Analysis of Fungal Diversity in the Composting by Sequencing of Cloned PCR-Amplified 18S rDNA and Denaturing Gradient Gel Electrophoresis

摘要

Like bacteria, fungi play an important role in the composting process as major decomposers of organic substances. As only a small fraction of the fungi present in composting can be cultured because conventional microbiological techniques limited information on the composition of fungal communities in composting. Molecular methods are expected to give a more realistic view of species richness and distribution. For this purpose, we selected universal PCR primer set that allow the specific amplification of fungal 18S-ribosomal-DNA (rDNA) sequences. DNA was extracted from composting samples, and 18S rDNA genes were amplified by EF4/Fung5 (0.6kb) and EF4/NS_2-GC (0.4kb).
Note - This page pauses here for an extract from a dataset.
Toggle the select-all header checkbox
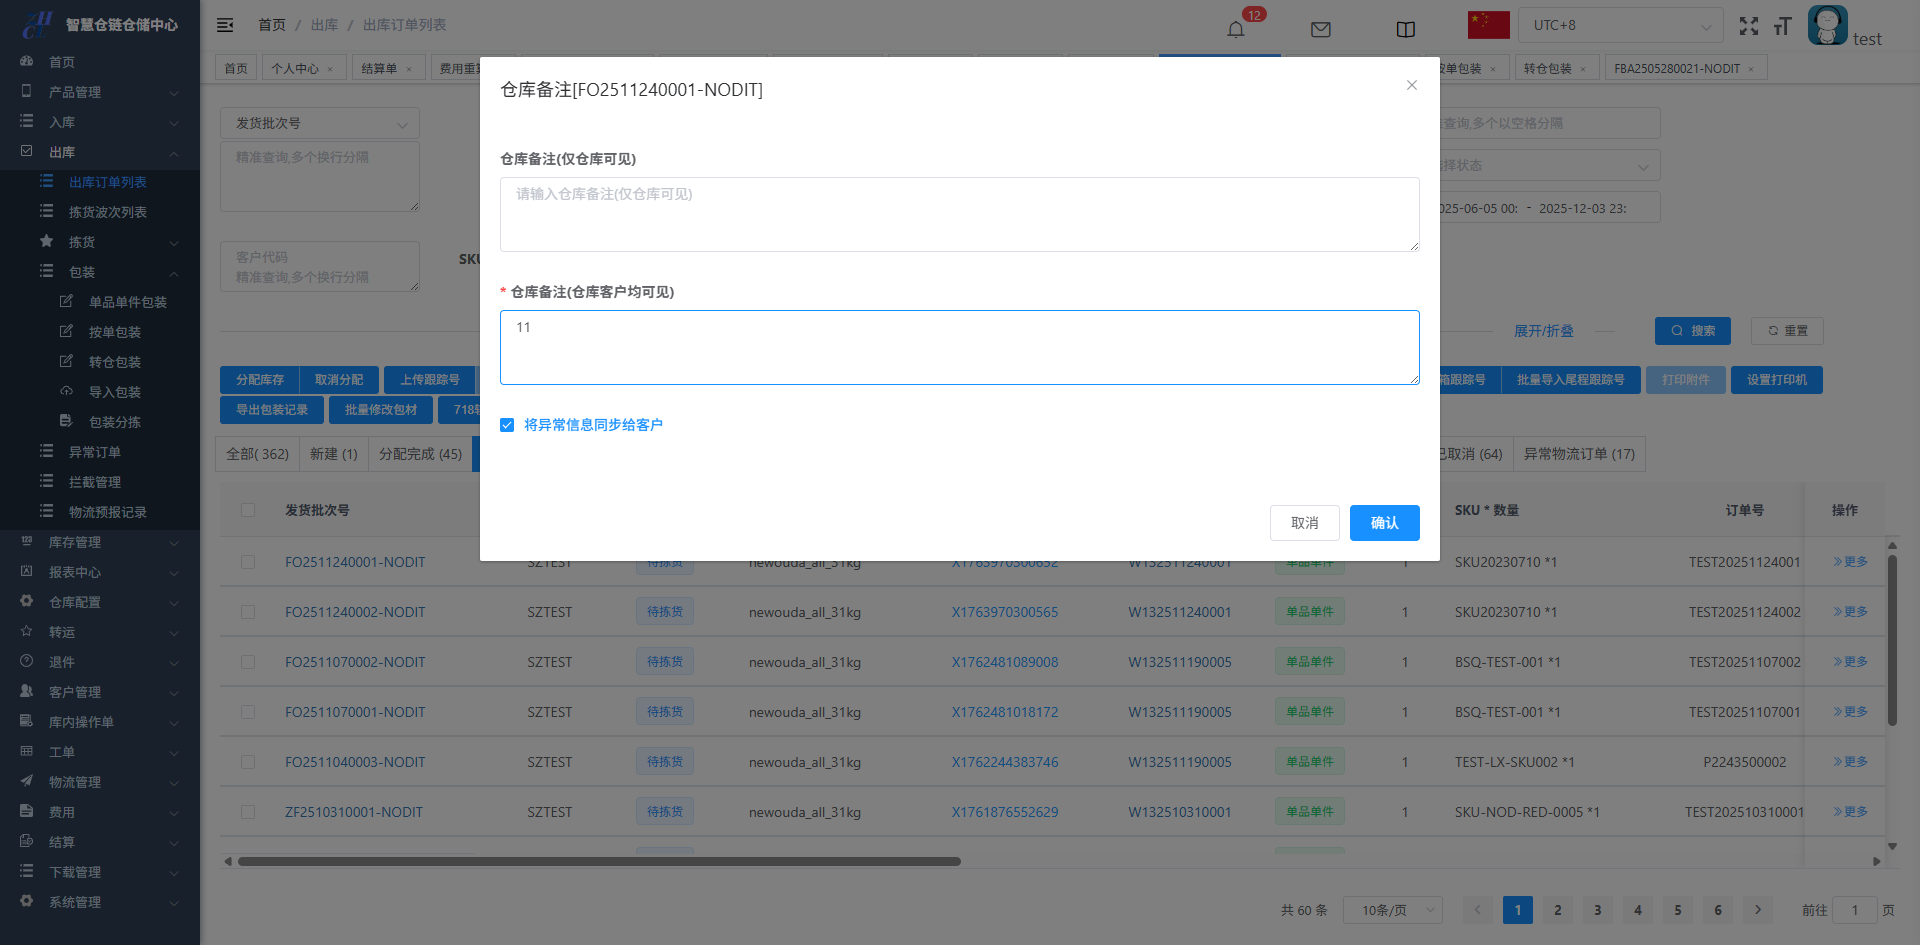The width and height of the screenshot is (1920, 945). point(248,510)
DGGE analysis of the fungal community in the composting of a microcosm experiment was carried out after amplification of total DNA with both primer pairs. Clear banding patterns were obtained with amplified production. 13 different bands excised from the DGGE gel were sequenced and compared with genbank. Sequencing showed that some could not be cultured; some were efficient cellulose-degrading strains. The results showed that diversity and composition of the fungal community in the composting can be analyzed by the combination of 18S rDNA PCR amplification and DGGE.